▸ **À FAIRE**
1. D'après le texte sur le migrant soudanais bloqué en Libye, à quelle date le tribunal de Rome a-t-il donné raison au requérant ?
2. Poursuivez, s'il vous plaît, le texte sur le migrant soudanais bloqué en Libye, à partir de sa dernière phrase.

▸ **TEXTE PRÉSENTÉ**
Le tribunal de Rome a ordonné en juin aux autorités italiennes de fournir des documents de voyage à un migrant bloqué en Libye afin d’être rapatrié en Italie. Mais l’ambassade italienne à Tripoli ne respecte pas la décision de justice, et reste muette aux demandes des avocats. Le jeune homme avait été refoulé en Libye par un navire commercial, sous la coordination de l’Italie, après un sauvetage en Méditerranée.
C’est une victoire pour les associations, mais elle a un goût amer. Harry (nom d’emprunt), un exilé soudanais, a été autorisé par la justice à rejoindre l’Italie. Or des semaines plus tard, le jeune homme est toujours bloqué en Libye.
Le 10 juin, le tribunal de Rome a pourtant donné raison au requérant, soutenu par le collectif italien JLProject et ordonné « l’entrée immédiate sur le territoire italien de Harry », signale le collectif dans un communiqué.

[Enregistrements de données]

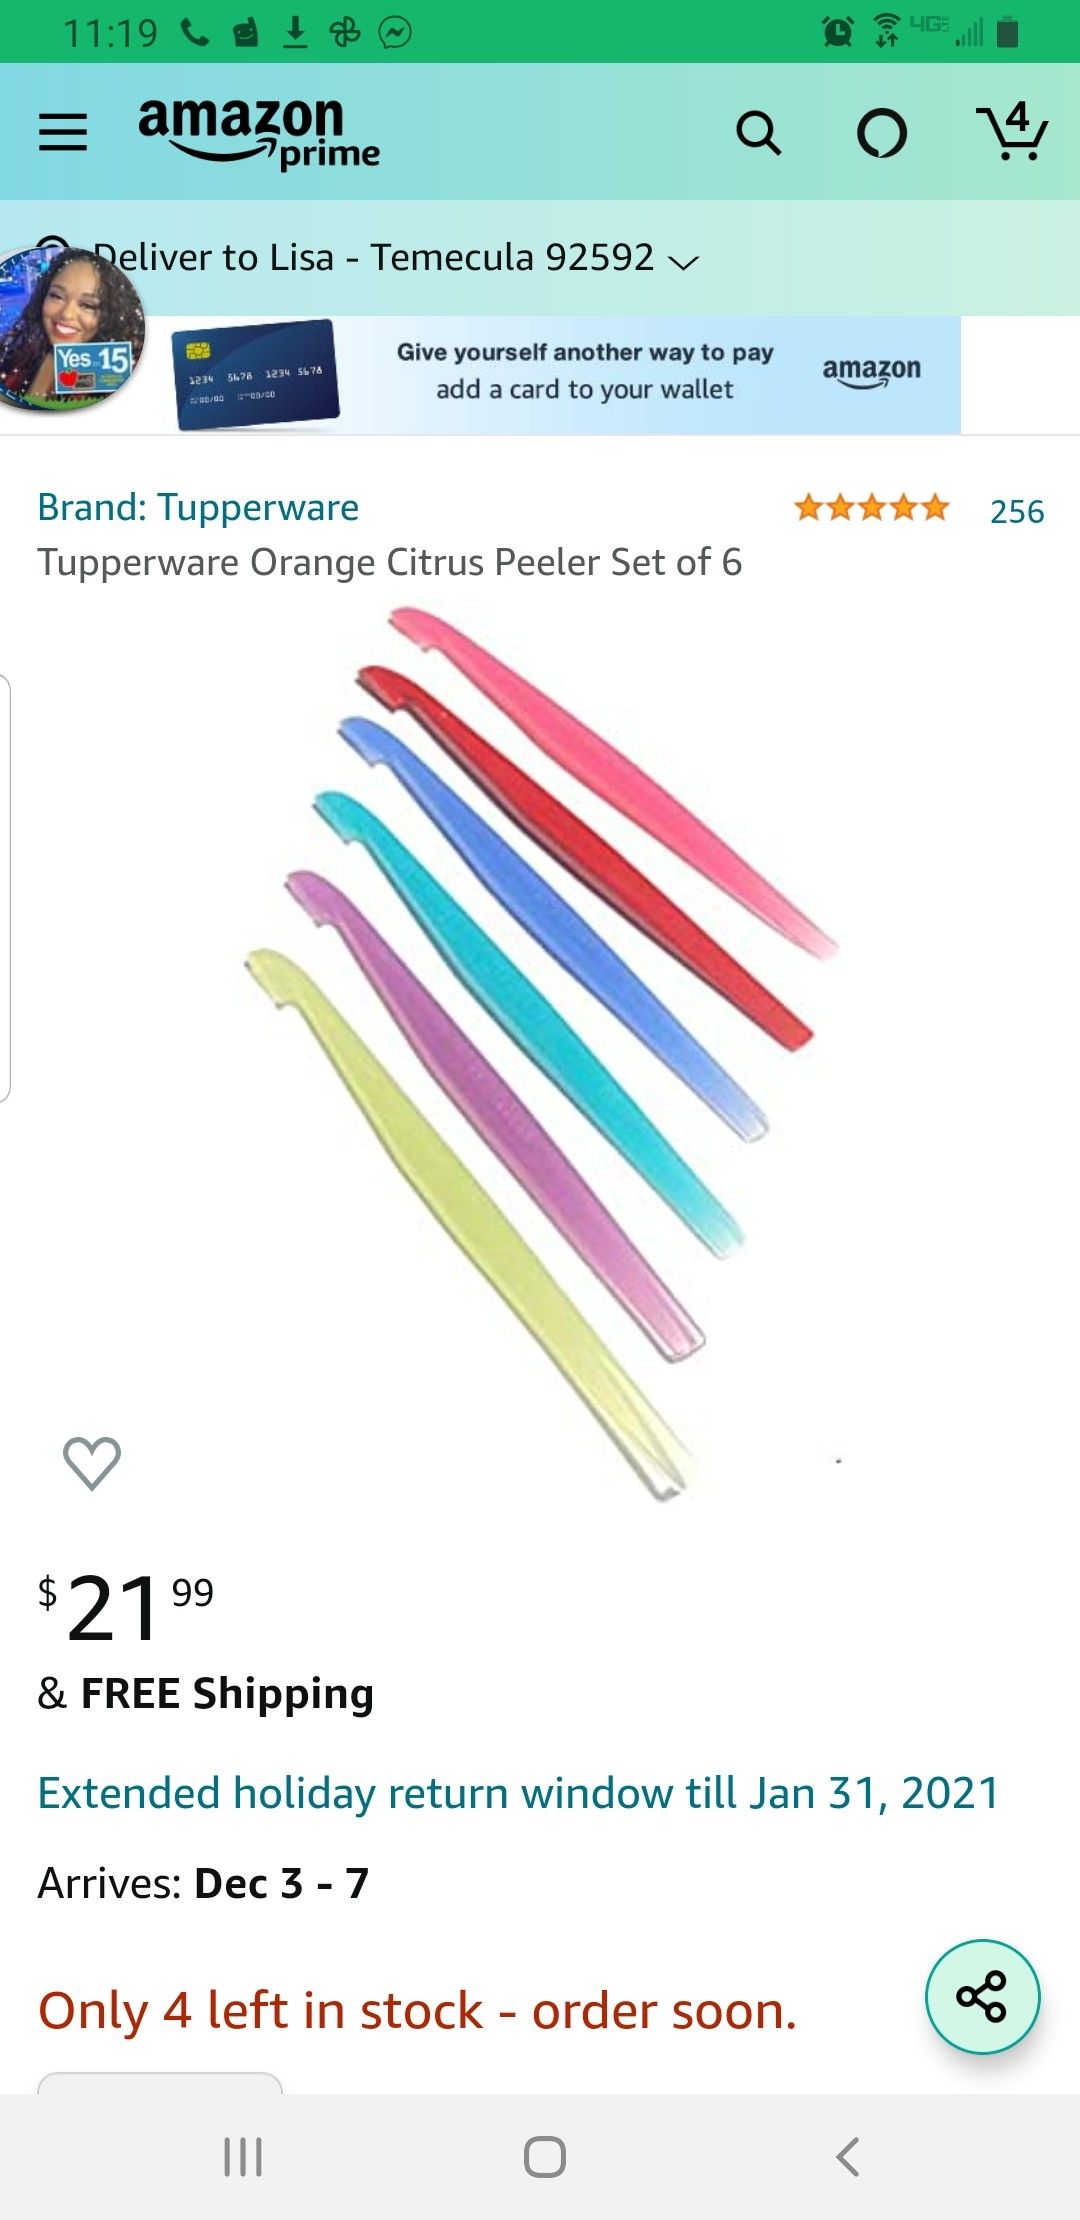
Task: Add item to wish list heart
Action: tap(92, 1463)
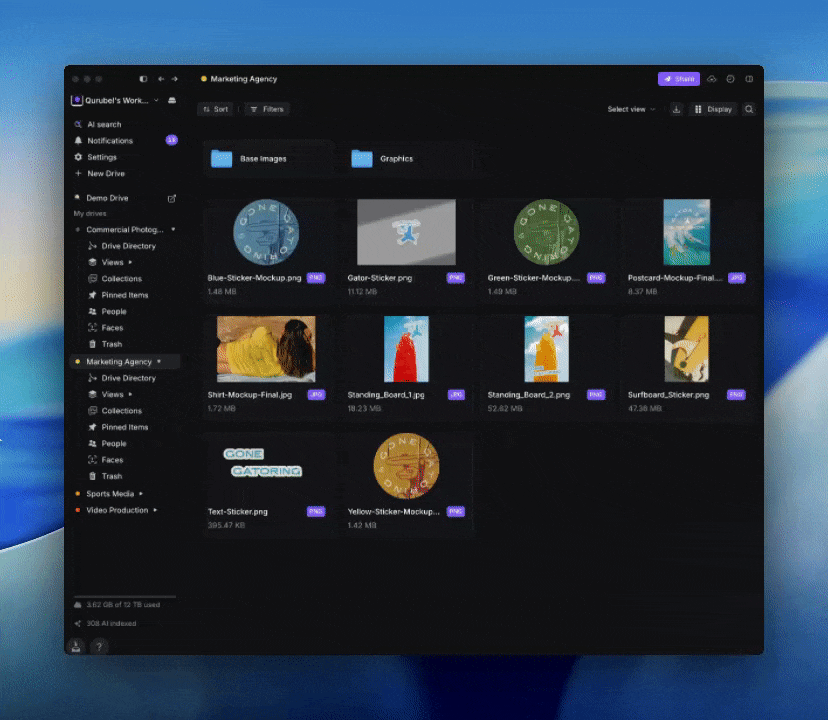Open the Select view dropdown
The width and height of the screenshot is (828, 720).
click(x=631, y=109)
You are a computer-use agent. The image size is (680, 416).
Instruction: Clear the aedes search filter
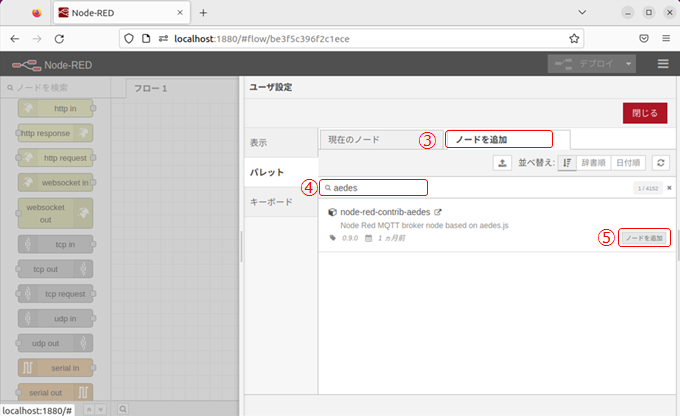(669, 188)
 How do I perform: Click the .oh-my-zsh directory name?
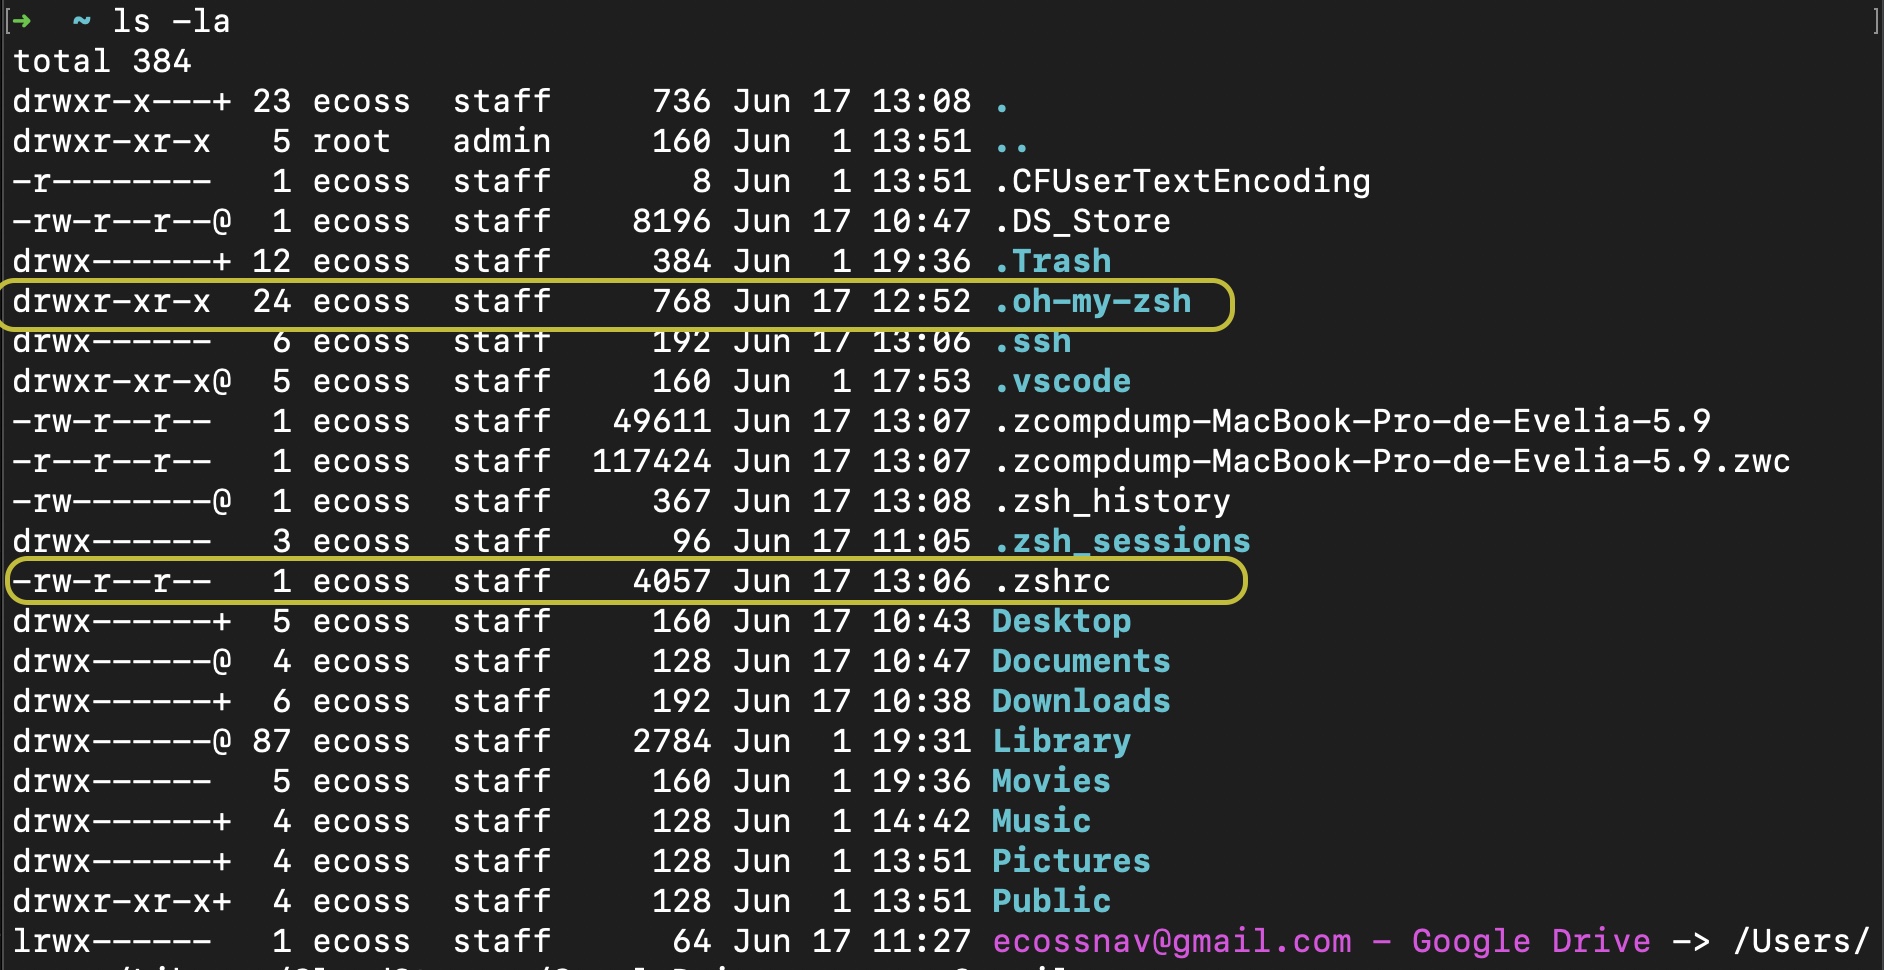[x=1093, y=302]
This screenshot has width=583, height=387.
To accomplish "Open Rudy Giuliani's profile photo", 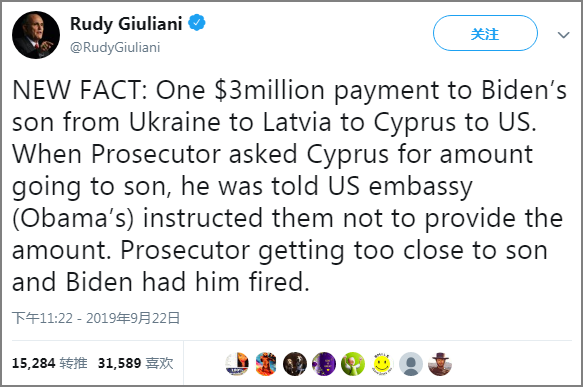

▸ **RÉPONSES PAR TÂCHE**
1. Le 10 juin.

2.
Cinq ans plus tôt, le 2 juillet 2018, le canot dans lequel se trouvait le Soudanais a été intercepté en mer par le navire de ravitaillement Asso Ventinove, au large de l’Italie. Les migrants de l’embarcation – et de deux autres à proximité – ont pris place sur le cargo. Au total, environ 150 exilés sont montés sur l’Asso Ventinove.
Le navire, en coopération avec les garde-côtes italiens, a renvoyé les migrants au port de Tripoli. « Le capitaine a affirmé aux exilés qu’ils les déposeraient en Italie, mais ils se sont retrouvés en Libye. Ce pushback, mené discrètement, est totalement illégal », insiste à InfoMigrants Eleonora Genovese, du JLProject.
Une ambassade muette
Et la justice italienne partage le même avis. Dans sa décision, le juge « ordonne aux administrations compétentes de délivrer tous les documents nécessaires pour permettre » à Harry de venir sur le sol italien, rapporte le communiqué du collectif.
Mais l’ambassade italienne à Tripoli reste muette, et ne répond pas aux demandes incessantes des avocats du migrant.
Comme beaucoup d’exilés, le Soudanais n’a pas de passeport. Il possède pour seul document permettant de prouver son identité une carte de réfugié du Haut-commissariat des Nations unies (HCR). Mais ce papier ne lui permet pas de traverser les frontières.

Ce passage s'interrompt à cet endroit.